AI learns the art of Diplomacy

Published: November 28, 2022
Category: News
AI learns the art of Diplomacy

Meta’s algorithm tackles both language and strategy in a classic board game that involves negotiation

Diplomacy, many a statesperson has argued, is an art: one that requires not just strategy, but also intuition, persuasion, and even subterfuge—human skills that have long been off-limits to even the most powerful artificial intelligence (AI) approaches. Now, an AI algorithm from the company Meta has shown it can beat many humans in the board game Diplomacy, which requires both strategic planning and verbal negotiations with other players. The work, researchers say, could point the way toward virtual exercise coaches and dispute mediators. International chatbot diplomacy may not be far behind.

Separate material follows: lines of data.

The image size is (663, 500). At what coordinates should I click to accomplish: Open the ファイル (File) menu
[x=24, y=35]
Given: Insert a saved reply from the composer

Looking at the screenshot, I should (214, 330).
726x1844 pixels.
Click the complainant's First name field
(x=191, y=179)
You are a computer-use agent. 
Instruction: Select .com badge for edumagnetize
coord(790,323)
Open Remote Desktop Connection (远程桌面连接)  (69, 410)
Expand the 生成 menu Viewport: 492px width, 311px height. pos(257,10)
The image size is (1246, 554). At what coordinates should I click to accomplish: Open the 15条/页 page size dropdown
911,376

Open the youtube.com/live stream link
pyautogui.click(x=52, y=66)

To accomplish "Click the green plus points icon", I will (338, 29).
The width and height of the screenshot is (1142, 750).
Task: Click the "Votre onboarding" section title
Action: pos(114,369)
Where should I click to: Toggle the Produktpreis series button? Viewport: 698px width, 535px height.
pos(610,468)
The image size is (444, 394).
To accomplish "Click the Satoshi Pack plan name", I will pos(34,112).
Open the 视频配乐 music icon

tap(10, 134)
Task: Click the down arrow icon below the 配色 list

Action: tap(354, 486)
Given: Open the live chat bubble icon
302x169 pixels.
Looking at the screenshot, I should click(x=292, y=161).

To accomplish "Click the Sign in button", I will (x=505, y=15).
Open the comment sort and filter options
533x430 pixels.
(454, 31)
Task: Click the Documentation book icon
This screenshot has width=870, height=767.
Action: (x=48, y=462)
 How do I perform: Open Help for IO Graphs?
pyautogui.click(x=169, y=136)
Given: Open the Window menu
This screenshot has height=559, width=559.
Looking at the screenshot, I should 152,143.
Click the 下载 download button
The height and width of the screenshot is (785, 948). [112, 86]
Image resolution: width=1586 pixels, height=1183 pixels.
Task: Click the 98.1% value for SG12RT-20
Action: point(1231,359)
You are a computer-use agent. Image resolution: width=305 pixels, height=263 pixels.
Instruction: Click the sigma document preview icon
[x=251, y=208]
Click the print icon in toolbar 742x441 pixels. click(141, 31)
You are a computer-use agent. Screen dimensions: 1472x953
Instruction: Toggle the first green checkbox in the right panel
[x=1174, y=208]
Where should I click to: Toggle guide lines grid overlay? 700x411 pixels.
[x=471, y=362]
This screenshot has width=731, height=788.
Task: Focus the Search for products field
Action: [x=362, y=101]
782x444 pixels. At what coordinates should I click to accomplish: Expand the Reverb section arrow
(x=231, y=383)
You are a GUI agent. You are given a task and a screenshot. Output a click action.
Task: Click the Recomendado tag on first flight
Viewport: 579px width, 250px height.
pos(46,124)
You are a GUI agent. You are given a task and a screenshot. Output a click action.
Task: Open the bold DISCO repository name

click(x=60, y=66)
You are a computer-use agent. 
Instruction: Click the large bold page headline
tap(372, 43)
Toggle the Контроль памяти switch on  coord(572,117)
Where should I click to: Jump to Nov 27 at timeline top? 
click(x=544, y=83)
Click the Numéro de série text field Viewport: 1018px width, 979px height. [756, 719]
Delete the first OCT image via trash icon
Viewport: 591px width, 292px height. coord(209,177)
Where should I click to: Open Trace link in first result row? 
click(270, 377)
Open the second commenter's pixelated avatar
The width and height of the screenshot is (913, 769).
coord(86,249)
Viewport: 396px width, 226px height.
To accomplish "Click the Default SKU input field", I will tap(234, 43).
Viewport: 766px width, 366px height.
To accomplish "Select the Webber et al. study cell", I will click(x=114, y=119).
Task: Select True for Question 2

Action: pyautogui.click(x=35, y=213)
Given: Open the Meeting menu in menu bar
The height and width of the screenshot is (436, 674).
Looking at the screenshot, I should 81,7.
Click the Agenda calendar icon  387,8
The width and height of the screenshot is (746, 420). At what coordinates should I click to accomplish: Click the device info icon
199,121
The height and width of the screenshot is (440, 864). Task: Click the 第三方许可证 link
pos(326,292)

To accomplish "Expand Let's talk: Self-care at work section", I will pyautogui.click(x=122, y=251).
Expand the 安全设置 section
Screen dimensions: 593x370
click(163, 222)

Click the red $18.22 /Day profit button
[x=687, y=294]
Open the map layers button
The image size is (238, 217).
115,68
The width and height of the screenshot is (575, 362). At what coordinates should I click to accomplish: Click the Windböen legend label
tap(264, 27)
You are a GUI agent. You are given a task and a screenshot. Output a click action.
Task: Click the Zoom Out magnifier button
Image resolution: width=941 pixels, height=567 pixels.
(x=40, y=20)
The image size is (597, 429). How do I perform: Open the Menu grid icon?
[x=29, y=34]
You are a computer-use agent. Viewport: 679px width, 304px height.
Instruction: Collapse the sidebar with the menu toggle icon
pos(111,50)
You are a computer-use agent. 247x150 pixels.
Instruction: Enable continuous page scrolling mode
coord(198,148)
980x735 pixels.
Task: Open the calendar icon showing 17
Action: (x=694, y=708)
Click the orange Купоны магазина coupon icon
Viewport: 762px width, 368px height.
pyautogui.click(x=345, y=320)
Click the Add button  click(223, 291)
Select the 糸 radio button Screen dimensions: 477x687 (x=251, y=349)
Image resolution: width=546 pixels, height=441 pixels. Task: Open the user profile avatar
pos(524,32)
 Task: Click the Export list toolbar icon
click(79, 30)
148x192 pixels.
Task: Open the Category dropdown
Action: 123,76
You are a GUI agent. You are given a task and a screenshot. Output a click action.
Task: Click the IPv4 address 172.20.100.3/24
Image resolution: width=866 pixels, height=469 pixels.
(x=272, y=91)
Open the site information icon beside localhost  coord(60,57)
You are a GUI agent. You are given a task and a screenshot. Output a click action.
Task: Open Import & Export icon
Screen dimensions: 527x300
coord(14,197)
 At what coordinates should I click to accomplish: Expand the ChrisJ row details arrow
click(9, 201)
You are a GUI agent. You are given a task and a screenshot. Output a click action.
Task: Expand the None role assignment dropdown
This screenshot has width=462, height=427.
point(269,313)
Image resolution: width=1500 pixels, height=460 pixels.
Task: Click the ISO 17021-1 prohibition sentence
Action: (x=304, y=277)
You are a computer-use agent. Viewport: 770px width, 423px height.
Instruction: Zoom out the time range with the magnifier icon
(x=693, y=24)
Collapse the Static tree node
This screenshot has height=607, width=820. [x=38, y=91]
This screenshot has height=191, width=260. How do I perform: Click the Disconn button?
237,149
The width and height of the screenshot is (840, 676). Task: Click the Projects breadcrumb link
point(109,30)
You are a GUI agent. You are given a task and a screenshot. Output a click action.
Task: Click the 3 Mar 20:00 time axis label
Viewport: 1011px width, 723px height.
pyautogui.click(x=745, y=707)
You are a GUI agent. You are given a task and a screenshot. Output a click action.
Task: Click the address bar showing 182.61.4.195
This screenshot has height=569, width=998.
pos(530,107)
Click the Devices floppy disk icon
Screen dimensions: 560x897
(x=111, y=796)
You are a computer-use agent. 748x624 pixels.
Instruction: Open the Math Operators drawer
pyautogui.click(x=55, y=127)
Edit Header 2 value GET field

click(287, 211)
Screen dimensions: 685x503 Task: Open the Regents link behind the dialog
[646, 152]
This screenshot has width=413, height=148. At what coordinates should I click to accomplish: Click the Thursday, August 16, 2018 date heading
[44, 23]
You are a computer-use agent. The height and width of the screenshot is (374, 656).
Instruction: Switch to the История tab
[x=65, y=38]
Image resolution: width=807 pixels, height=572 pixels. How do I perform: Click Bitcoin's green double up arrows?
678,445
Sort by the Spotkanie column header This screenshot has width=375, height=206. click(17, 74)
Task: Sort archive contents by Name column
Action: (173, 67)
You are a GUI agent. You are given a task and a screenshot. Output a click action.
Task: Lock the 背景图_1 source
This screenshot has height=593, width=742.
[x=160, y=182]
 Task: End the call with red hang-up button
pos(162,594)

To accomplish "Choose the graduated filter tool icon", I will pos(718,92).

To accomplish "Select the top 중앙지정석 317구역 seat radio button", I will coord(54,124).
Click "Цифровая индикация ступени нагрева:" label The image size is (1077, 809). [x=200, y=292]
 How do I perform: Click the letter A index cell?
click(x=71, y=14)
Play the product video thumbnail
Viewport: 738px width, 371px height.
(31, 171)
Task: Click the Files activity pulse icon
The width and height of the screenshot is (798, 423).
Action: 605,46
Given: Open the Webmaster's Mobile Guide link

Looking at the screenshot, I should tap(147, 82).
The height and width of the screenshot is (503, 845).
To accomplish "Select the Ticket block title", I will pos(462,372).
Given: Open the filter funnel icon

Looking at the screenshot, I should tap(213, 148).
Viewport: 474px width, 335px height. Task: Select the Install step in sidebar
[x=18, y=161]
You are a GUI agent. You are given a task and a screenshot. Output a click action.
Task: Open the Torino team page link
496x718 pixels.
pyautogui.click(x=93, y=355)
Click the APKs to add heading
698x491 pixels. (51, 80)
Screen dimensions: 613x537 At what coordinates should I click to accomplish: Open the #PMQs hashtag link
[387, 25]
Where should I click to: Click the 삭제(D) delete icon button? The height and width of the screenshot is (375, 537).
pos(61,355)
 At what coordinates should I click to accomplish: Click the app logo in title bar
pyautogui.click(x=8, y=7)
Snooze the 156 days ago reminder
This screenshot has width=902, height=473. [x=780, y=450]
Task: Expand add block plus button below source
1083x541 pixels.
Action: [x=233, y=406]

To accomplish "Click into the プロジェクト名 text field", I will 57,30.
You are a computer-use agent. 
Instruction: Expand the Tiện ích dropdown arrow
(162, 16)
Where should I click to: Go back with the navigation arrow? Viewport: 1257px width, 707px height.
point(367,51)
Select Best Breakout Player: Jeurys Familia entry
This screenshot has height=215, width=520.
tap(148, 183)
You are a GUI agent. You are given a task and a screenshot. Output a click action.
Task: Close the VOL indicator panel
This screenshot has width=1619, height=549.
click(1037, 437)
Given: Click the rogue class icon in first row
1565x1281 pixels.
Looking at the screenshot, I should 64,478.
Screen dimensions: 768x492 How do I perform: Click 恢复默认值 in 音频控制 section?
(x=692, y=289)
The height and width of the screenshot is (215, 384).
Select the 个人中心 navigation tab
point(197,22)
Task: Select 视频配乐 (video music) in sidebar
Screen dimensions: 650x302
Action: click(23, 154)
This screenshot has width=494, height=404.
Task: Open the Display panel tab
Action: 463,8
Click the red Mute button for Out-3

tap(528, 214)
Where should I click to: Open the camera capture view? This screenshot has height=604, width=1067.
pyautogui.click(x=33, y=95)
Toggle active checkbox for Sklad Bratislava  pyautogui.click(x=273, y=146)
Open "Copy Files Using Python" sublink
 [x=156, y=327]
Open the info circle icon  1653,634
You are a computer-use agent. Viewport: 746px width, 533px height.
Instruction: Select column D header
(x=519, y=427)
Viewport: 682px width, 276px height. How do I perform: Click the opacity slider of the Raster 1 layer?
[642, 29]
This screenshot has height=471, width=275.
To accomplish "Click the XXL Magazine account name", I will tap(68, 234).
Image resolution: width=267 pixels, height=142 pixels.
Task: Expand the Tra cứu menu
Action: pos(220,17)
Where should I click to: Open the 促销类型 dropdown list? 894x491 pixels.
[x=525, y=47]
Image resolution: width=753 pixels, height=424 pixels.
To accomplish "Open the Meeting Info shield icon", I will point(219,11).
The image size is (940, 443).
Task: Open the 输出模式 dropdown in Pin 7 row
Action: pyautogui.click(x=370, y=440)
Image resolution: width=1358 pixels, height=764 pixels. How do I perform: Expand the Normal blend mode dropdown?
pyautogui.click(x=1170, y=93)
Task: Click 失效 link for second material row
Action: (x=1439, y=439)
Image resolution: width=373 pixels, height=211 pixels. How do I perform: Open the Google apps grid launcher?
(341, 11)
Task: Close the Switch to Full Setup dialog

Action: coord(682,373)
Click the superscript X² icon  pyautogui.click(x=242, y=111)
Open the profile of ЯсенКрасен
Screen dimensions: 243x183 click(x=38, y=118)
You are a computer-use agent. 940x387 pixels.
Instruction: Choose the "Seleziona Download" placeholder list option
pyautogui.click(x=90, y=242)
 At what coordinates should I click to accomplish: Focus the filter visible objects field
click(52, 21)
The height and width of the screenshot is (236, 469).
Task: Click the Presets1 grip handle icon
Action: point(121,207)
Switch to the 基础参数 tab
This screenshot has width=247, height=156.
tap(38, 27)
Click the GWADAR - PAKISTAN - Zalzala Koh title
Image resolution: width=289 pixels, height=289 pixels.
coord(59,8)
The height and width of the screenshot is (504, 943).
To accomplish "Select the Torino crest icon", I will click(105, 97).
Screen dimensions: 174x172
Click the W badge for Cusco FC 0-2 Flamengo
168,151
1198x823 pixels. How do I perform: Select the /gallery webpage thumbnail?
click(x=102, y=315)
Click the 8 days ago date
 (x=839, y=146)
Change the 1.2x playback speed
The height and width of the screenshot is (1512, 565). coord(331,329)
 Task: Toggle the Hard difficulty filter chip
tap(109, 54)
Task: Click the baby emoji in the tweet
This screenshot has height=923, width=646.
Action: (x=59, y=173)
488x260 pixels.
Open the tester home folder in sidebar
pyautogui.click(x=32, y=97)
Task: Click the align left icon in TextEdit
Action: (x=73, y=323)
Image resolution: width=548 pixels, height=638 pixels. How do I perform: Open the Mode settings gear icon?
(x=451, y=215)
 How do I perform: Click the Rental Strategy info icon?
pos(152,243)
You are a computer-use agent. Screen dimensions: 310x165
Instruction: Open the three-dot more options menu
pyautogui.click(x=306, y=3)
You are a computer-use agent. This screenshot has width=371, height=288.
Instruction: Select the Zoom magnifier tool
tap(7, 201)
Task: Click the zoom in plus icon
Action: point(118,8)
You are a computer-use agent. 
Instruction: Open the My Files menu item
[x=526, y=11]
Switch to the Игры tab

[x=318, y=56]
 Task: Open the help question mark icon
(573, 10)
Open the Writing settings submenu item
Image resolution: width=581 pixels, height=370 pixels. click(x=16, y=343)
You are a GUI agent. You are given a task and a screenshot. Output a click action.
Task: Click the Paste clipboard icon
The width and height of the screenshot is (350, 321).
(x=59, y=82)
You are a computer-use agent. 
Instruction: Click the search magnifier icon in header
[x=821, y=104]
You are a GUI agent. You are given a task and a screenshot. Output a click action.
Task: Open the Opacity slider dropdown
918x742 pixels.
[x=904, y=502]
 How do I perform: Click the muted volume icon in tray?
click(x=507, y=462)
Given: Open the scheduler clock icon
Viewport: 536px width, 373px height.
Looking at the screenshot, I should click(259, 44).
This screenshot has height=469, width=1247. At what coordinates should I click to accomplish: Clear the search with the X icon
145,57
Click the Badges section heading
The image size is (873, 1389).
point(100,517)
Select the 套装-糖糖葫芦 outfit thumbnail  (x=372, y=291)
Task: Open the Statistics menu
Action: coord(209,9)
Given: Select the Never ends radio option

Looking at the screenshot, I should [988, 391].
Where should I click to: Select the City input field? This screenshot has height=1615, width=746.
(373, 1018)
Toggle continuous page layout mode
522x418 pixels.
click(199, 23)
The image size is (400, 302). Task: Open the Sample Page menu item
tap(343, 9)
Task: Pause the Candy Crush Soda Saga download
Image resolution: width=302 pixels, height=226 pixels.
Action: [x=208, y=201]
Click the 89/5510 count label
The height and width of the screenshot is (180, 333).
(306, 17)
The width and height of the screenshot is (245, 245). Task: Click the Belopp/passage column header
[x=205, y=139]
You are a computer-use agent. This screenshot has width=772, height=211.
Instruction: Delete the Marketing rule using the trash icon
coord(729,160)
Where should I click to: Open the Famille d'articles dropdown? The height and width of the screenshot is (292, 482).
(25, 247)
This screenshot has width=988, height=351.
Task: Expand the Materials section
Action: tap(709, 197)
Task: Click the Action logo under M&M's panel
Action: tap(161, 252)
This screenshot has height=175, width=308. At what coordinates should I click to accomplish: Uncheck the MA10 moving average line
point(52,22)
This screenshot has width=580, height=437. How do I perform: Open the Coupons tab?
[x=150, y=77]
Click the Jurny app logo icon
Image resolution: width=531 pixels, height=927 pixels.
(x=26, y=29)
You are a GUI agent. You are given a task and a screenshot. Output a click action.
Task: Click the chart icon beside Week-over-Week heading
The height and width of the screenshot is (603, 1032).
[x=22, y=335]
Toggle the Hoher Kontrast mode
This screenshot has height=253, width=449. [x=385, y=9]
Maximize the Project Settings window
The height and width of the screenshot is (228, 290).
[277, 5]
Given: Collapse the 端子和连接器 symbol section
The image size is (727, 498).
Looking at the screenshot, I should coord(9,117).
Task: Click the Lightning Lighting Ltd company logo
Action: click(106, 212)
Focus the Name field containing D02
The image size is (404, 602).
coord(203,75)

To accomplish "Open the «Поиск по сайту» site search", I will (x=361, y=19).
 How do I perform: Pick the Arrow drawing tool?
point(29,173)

“These are spectacular new results,” says Yoram Bachrach, a computer scientist at DeepMind who has worked on the game Diplomacy but was not involved in the new research. “I’m particularly excited about Diplomacy because it’s an exceptional environment for studying cooperative AI,” in which machines don’t just compete, but collaborate.

AI has already bested humans in games of strategy such as chess, Go, poker, and the video game Dota 2. It is also proving powerful at natural-language processing, in which it can generate humanlike text and carry on conversations. The game of Diplomacy requires both. It involves seven players vying for control of Europe. On each turn, players issue orders regarding the movement of army and naval units, following discussion with other players, whom they can attack or support. Success typically requires building trust—and occasionally abusing it. Both former President John F. Kennedy and former Secretary of State Henry Kissinger were fans of the game.

Previous AI research has focused on a version of the game called no-press Diplomacy, in which players do not communicate. That itself is a challenge for computers because the game’s combination of cooperation and competition requires pursuing conflicting goals. The new work, published this week in Science, is the first to achieve respectable results in the full game. Noam Brown, a computer scientist at Meta who co-authored the paper, says when he started on the project, in 2019, he thought success would require a decade. “The idea that you can have an AI that’s talking strategy with another person and planning things out and negotiating and building trust seemed like science fiction.”

Meta’s AI agent, CICERO, welds together a strategic reasoning module and a dialogue module. As in other machine learning AIs, the modules were trained on large data sets, in this case 125,261 games that humans had played online—both the game plays and transcripts of player negotiations.

The researchers trained the strategic reasoning module by having the agent play against copies of itself. It learned to choose actions based on the state of the game, any previous dialogue, and the predicted actions of other players, looking several moves ahead. During training, the researchers also rewarded it for humanlike play so that its actions wouldn’t confound other players. In any domain, whether dinner-table manners or driving, conventions tend to ease interactions.

The dialogue module also required tuning. It was trained not only to imitate the kinds of things people say in games, but to do so within the context of the state of the game, previous dialogue, and what the strategic planning module intended to do. On its own, the agent learned to balance deception and honesty. In an average game, it sent and received 292 messages that mimicked typical game slang. For example, one message read, “How are you thinking Germany is gonna open? I may have a shot at Belgium, but I’d need your help into Den[mark] next year.”

Jonathan Gratch, a computer scientist at the University of Southern California who studies negotiation agents—and provided early guidance for a Defense Advanced Research Projects Agency program that is also trying to master Diplomacy—notes two technical innovations. First, CICERO grounds its communication in multistep planning, and second, it keeps its remarks and game play within the realm of human convention.

To test its skill, the researchers had CICERO play 40 online games against humans (who mostly assumed it was a human). It placed in the top 10% of players who’d played at least two games. “In a game that involves language and negotiation, that agents can reach human parity is very exciting,” says Zhou Yu, a computer scientist at Columbia University who studies dialogue systems.

Gratch says the work is “impressive” and “important.” But he questions how much CICERO’s dialogue, as opposed to its strategic planning, contributed to its success. According to the paper, Diplomacy experts rated about 10% of CICERO’s messages as inconsistent with its plan or game state. “That suggests it’s saying a lot of crap,” Gratch says. Yu agrees, noting that CICERO sometimes utters non sequiturs.

Brown says the work could lead to practical applications in niches that now require a human touch. One concrete example: Virtual personal assistants might help consumers negotiate for better prices on plane tickets. Gratch and Yu both see opportunities for agents that persuade people to make healthy choices or open up during therapy. Gratch says negotiation agents could help resolve disputes between political opponents.

Researchers also see risks. Similar agents could manipulate political views, execute financial scams, or extract sensitive information. “The idea of manipulation is not necessarily bad,” Gratch says. “You just have to have guardrails,” including letting people know they are interacting with an AI and that it will not lie to them. “Ideally people are consenting, and there’s no deception.”